Trip Hawkins's ambitious open-standard console launched at $699 in 1993, making it the most expensive home console ever released. Despite impressive hardware and a triple-speed CD-ROM drive, its price and the imminent PlayStation announcement ended its commercial viability within two years.

Jaguar
1993 – 1996
3 games in archive

Marketed as "the only 64-bit game system" — a claim of disputed technical accuracy — the Jaguar was Atari's last hardware attempt. Its complex architecture frustrated developers and its software library remained thin despite some technically impressive titles like Tempest 2000.

Virtual Boy
1995 – 1996
3 games in archive

Gunpei Yokoi's final major hardware project used oscillating mirrors and red LED arrays to create a stereoscopic 3D effect. Despite impressive depth illusion, the monochrome red display, health warning advisories, and tabletop form factor combined to produce Nintendo's first significant hardware failure.

MSX
1983 – 1995
5 games in archive

Microsoft and ASCII's open home computer standard created a unified software platform across multiple hardware manufacturers. Dominant in Japan, the Netherlands, and Brazil, MSX was the platform where Hideo Kojima created the original Metal Gear and where Konami produced early versions of Gradius and Castlevania.

Game Gear
1990 – 1997
8 games in archive

The Game Gear was Sega's answer to the Game Boy: a backlit colour portable with hardware based on the Master System. Technically superior to Nintendo's handheld, it was undermined by poor battery life (six AA batteries for four hours) and a software library that lacked the Game Boy's depth of exclusives.

Master System
1985 – 1992
2 games in archive

The Master System was Sega's 8-bit console competitor to the NES — technically superior, with better graphics and sound, but commercially dominated in North America by Nintendo's licensing practices and in Japan by the Famicom's installed base. It found its strongest market in Europe and Brazil.

ZX Spectrum
1982 – 1992
5 games in archive

Clive Sinclair's rubber-keyed home computer was the dominant gaming platform in the United Kingdom through the 1980s, producing a generation of British programmers and a software industry that competed globally. Its 48KB of RAM and single-channel beeper defined the aesthetic of British bedroom coding.

Famicom Disk System
1986 – 1990
3 games in archive

Nintendo's floppy disk add-on for the Famicom enabled rewritable game distribution, cheaper storage than cartridges, and additional audio channels via a custom sound chip — making it the platform of origin for Metroid, Zelda II, Kid Icarus, and Doki Doki Panic (the game that became Super Mario Bros. 2).

ColecoVision
1982 – 1985
0 games in archive

Coleco's 1982 console briefly held the most impressive home versions of arcade games, with Donkey Kong as a launch title that exceeded the Atari 2600 version so dramatically that Coleco used the comparison as a marketing cornerstone.
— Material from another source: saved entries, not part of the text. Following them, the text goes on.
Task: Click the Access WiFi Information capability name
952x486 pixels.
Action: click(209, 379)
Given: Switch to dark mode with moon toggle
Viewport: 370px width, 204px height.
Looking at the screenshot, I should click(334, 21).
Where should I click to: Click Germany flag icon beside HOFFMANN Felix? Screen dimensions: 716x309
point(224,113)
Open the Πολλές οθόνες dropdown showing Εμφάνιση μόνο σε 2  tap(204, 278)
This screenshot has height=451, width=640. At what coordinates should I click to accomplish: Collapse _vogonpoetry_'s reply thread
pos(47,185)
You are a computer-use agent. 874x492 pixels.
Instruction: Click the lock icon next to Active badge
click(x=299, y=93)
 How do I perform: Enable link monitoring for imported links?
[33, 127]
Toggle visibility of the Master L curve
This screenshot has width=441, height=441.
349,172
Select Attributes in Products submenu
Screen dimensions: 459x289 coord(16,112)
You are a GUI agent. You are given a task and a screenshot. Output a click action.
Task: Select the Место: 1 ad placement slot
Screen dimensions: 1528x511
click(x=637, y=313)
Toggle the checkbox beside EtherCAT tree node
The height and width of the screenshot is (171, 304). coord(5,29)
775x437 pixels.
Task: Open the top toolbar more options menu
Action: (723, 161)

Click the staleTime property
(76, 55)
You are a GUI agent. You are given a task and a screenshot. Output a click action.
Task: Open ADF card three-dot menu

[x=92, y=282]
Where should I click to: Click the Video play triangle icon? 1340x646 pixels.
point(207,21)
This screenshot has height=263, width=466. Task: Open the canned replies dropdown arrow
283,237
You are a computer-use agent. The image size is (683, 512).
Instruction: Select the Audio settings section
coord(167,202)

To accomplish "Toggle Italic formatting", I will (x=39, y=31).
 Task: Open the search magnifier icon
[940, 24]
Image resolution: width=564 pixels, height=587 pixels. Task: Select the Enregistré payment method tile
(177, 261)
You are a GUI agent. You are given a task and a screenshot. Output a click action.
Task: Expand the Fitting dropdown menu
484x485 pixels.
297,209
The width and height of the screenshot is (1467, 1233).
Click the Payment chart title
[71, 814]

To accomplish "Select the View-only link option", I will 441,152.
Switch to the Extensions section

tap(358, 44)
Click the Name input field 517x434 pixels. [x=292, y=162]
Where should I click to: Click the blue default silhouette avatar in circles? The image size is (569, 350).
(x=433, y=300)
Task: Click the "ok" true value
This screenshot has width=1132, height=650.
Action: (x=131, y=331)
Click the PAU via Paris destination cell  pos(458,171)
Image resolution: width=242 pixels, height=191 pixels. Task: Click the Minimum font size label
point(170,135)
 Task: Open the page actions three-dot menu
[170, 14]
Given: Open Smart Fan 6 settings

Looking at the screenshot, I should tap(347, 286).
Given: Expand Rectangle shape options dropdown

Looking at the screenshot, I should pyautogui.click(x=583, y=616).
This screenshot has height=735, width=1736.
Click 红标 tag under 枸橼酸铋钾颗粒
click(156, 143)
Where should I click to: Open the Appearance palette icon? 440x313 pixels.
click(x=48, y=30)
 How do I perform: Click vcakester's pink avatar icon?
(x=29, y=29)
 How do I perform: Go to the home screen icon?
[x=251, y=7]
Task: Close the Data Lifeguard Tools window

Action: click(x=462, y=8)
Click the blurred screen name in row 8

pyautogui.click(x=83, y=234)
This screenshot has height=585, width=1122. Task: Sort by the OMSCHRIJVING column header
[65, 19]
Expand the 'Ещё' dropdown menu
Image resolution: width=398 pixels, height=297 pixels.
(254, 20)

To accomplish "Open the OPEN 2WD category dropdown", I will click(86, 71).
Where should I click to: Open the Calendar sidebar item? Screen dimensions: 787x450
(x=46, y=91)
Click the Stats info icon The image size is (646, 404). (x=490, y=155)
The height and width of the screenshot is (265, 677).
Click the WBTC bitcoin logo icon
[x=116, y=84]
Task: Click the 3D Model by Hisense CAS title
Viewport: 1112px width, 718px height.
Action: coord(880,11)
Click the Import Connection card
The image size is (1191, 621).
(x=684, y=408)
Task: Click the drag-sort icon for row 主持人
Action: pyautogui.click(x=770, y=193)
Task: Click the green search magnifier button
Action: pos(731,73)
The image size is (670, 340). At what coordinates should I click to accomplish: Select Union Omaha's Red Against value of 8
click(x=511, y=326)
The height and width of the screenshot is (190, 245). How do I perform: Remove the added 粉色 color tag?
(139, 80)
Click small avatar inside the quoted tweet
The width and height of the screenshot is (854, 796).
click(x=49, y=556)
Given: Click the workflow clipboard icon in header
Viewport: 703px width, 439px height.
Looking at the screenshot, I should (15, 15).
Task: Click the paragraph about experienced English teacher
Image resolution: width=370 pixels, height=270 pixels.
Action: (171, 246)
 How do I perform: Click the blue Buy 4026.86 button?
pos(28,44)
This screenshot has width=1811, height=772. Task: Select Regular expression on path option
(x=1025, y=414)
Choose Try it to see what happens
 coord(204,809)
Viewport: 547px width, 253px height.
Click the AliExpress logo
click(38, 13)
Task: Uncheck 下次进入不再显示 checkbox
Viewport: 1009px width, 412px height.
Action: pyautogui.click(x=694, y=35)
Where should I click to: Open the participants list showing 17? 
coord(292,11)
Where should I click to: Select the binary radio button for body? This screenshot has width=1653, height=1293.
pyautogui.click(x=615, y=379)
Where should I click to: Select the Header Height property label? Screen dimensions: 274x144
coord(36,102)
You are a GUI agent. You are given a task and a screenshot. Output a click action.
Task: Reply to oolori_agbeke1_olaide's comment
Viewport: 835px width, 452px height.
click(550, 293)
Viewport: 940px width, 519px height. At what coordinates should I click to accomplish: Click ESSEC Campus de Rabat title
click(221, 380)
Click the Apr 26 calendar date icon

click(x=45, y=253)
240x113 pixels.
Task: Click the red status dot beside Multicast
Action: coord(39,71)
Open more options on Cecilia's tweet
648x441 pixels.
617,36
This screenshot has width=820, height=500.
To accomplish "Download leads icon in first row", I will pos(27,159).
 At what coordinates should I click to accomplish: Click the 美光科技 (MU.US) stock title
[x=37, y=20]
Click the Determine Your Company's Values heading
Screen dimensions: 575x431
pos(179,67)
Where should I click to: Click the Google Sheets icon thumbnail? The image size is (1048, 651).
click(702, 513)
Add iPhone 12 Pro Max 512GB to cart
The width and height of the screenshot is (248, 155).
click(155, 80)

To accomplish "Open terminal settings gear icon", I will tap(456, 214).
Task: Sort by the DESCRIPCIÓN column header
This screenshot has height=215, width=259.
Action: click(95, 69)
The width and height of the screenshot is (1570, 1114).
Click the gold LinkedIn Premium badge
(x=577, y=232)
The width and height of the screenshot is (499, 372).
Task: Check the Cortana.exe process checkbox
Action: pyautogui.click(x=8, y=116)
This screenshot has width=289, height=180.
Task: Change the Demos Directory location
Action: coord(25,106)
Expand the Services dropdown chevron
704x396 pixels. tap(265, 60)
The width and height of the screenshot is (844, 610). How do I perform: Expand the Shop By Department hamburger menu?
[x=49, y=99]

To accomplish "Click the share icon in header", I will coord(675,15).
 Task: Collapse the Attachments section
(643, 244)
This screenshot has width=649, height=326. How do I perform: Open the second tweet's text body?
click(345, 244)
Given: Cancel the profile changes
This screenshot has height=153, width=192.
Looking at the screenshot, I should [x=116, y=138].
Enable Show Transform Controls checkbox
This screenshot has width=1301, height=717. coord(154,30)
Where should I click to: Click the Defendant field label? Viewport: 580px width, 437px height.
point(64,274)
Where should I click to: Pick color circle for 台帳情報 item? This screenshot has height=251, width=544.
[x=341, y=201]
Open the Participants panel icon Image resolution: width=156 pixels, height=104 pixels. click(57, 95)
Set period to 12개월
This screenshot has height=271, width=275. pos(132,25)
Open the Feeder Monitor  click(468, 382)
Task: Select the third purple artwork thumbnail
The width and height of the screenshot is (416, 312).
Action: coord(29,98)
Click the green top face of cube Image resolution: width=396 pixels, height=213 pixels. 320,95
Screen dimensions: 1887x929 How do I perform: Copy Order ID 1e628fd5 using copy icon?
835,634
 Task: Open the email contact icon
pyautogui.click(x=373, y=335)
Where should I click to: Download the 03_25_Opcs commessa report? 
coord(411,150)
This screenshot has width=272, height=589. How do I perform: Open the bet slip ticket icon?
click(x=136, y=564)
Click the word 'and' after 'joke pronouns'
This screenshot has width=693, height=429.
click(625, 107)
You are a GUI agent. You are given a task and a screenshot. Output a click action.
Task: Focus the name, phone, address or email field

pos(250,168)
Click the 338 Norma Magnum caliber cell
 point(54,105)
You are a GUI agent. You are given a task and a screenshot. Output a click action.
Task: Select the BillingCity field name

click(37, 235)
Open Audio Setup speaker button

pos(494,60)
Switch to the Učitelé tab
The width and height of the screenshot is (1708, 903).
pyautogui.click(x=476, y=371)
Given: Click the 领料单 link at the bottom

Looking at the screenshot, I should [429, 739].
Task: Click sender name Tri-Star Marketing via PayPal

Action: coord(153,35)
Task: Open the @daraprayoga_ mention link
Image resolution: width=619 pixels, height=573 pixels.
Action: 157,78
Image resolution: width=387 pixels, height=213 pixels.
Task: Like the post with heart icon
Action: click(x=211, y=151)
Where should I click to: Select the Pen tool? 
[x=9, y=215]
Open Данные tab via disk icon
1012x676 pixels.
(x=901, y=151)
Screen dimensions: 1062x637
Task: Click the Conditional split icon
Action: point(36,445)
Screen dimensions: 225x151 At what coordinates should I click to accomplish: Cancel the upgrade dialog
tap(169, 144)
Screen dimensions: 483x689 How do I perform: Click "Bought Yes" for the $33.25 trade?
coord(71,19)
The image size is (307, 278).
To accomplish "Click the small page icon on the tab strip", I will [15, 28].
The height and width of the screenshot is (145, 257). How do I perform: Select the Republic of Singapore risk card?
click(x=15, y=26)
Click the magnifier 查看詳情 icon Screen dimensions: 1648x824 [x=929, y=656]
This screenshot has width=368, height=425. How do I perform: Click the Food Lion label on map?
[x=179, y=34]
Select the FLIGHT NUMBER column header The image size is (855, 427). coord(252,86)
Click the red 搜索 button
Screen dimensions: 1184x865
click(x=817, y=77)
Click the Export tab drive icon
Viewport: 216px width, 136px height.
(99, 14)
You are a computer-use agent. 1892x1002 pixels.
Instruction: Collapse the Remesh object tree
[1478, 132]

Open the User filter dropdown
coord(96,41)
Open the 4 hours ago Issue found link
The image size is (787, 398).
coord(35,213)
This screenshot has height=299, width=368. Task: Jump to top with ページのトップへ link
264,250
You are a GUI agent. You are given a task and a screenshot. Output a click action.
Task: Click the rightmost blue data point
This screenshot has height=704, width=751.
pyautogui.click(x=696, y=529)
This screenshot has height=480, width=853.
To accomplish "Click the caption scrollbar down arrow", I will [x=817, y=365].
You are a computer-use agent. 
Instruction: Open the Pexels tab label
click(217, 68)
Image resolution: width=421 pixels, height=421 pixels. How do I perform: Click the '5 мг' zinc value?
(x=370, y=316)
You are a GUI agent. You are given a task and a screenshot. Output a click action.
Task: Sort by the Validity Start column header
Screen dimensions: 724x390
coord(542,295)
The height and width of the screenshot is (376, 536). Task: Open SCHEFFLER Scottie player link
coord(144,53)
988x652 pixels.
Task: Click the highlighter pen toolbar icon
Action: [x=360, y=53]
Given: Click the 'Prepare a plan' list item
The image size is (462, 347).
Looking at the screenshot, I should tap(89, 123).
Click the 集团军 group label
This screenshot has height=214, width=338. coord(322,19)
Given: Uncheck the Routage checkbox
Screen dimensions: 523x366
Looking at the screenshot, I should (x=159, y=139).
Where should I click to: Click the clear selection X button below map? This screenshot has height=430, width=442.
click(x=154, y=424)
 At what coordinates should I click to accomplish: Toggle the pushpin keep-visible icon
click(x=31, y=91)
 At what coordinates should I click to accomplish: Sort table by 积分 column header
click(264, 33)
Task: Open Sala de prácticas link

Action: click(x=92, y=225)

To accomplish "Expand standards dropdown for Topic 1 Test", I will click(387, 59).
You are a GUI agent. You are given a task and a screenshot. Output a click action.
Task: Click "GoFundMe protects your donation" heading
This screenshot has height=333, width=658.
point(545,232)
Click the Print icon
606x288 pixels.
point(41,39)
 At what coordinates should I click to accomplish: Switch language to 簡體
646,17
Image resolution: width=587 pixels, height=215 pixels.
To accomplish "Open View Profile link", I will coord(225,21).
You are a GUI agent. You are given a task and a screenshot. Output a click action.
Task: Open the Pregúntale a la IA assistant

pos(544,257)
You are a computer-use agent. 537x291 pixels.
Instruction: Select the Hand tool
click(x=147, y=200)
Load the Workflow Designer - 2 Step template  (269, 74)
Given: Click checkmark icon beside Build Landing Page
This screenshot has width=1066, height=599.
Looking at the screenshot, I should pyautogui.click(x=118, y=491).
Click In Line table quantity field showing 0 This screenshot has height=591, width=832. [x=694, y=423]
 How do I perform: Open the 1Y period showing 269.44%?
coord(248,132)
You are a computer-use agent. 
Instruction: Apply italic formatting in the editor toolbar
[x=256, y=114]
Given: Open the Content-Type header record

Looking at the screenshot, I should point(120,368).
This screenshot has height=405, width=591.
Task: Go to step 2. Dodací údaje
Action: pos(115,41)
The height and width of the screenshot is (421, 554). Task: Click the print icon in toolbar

The 1983 crash ended its commercial run.

PC-9801
1982 – 2000
0 games in archive

The NEC PC-9801 was Japan's dominant personal computer platform for nearly two decades, running a proprietary DOS-compatible operating system. It was the development platform and primary market for classic Japanese games including the original Ys, Dragon Slayer, and early Touhou Project titles.